Well, you've probably learnt a lot from those 4 months about mistakes not to make again.
If the reasons why you ever wanted a PhD are still true;
If your mental health isn't going to be an issue again (as much as we can foresee anything);
If someone is offering a PhD programme you like...
then why not?
Thanks Med. Re my mental health, it only spiralled as a result of having no support from my supervisor, so I guess as long as my new supervisor (or their group) provides some sort of support it'll for the most part be okay. I don't really know what my reasons for doing it are tbh. I have no idea what I actually want and in some ways I feel like the PhD gives me the time and space to figure that out as it's something set in stone (as such) for the next almost three years and I actually get something out of it rather than bobbing around doing odd jobs here and there. I do enjoy the subject but I'm not sure it's where I want to be for the rest of my life...
Honestly, based only on what you've written here I'd suggest that maybe you should cut your losses. I think you've really got to want to do a PhD in order to have the drive to stick with it to completion -- & I'd never advise anyone who doesn't definitely want to be an academic to do a PhD now anyway because there's so much pressure on students to complete within time. A PhD is always going to be a massive strain on your mental health IMO & so you've either got to be sure you can cope with that, or you've got to be doing it for a very clear reason (I.e. career).
As for your supervisor, are you sure anyone else would be any more supportive? You may find yourself in the same situation even with a new supervisor. PhD students are often surprised (& confused/frustrated/alarmed) by how little guidance they actually get -- it is an independent project, after all. (Though I'm coming from a humanities perspective, it may be somewhat different for STEM subjects.)
I'd say that you should either stick with what you've got, if you can, or just go and do something else -- there are so many other really great jobs/professions out there. Academia is a tough life, the PhD is only the start of that.

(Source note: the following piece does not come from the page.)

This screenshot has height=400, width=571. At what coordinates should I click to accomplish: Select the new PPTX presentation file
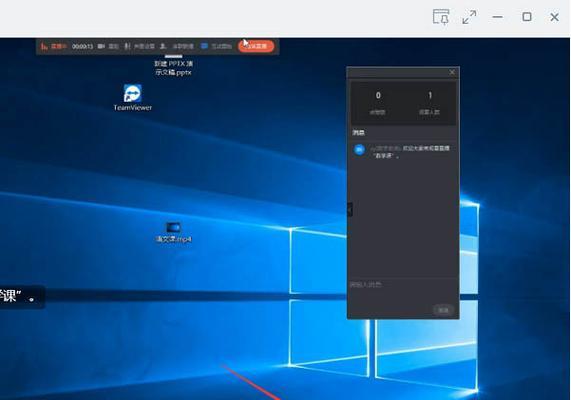[173, 65]
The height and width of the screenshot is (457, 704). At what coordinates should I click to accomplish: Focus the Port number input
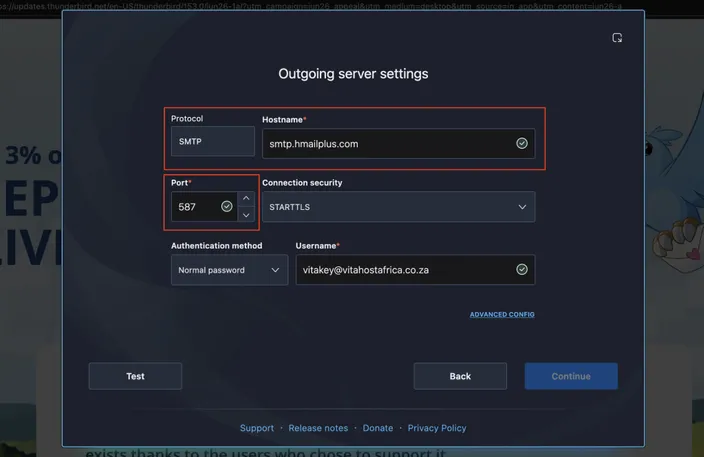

Thanks for your take on things Margoony I'm not sure being an academic is the only option. I think the PhD opens door in many careers, I don't think it's unrealistic to say I know I don't want the hours that come with being an academic when I know DP and I want children within the next 5 - 10 years, something which in my opinion is not compatible with the ridiculously long hours of an early research career. Re supervisors, I can't be 100% sure somebody else would provide more support but I know that out of all my friends doing a PhD, not one has had such little support from their supervisor / group as me. I think it's different in STEM in that everyone in your particular lab is doing a similar sort of area and so can help with bouncing ideas around.